— START Passage shown —

Your observation is correct - the idea and the domain of organic logic is where things get real interesting regarding p2p, and I hardly opened the lid of Pandora’s Box with my opening comments...

I have elaborated the topic somewhat in my comments in a related thread at P2P Consortium but as this a new discussion with a new direction, let’s cover some ground afresh.

In logical terms, a functional WASTE group is a practical example of an organic entity living in cyberspace. As an organization it is virtually closed from the outside world: it maintains its integrity and structure mainly with direct internal communications; it is not confined to any particular spots in IP number space; it does not depend on external identity/location services like DNS. This organizational isolation is fully voluntary and conscious in nature: a group can use public channels for any communications at any time if it so wishes; it can have nodes running in fixed IP numbers for a more reliable peer recovery; it can utilize DNS addresses for similar purposes. Like other living entities, a WASTE group not only sustains its own structure and defines its own identity but also projects them outwards and interacts with them at its own will.

A WASTE group with enough active members to keep the mesh running non-stop, socializing and sharing files regularly with each other is clearly a self-organizing, self-controlling entity that enjoys a considerable autonomy in relation to its environment. Is it an autopoietic entity in Maturana’s sense?

— END Passage shown —
— START Data to use —

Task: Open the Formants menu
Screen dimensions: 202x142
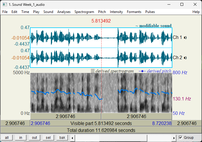Action: 134,12

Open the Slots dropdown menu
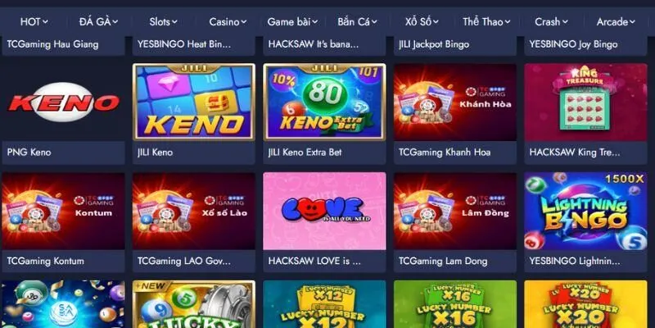(163, 22)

— END Data to use —

§ **Work to do**:
1 - Transcribe both records on opening menus word for word, leaving the pictures out.
2 - Continue the passage on WASTE groups as organic entities from the point where it stops.

§ **Task-by-task results**:
1 -
Task: Open the Formants menu
Screen dimensions: 202x142
Action: 134,12

Open the Slots dropdown menu
(163, 22)

2 -
Quote:
"the relations that define a system as a unity, and determine the dynamics of interaction and transformations which it may undergo as such a unity..." (Maturana & Varela, 1980, p. 137) Maturana notes ‘organization’ comes from the Greek and means ‘instrument’. By using this word for the essential, defining character of a system he focuses attention on "... the instrumental participation of the components in the constitution of the unity." (1975, p. 315) It is the organization of a system which defines its identity, its properties as a unity, and the frame within which it must be addressed as a unary whole.
My answer is: many of them are. WASTE software become available about 2 years ago, and there are many groups that have lived on from the early days of the software. The larger long-lived groups have kept successfully defining and redefining their group identities despite the occasional losses of old members and occasional introductions of new members. The phrase “the frame within which it must be addressed as a unary whole” gets an interesting and concrete meaning in case of WASTE. As the software forces the group to respect the basic formalism of public key exchange in the definition of its membership border, the public key infrastructure is the solid addressing and approaching frame for the group. Unless you get your own public key imported into group's public key pool, you have no way of addressing the group entity or interacting with it - unless of course the group consciously and voluntarily decides to hear you through some external channel (e.g. message board).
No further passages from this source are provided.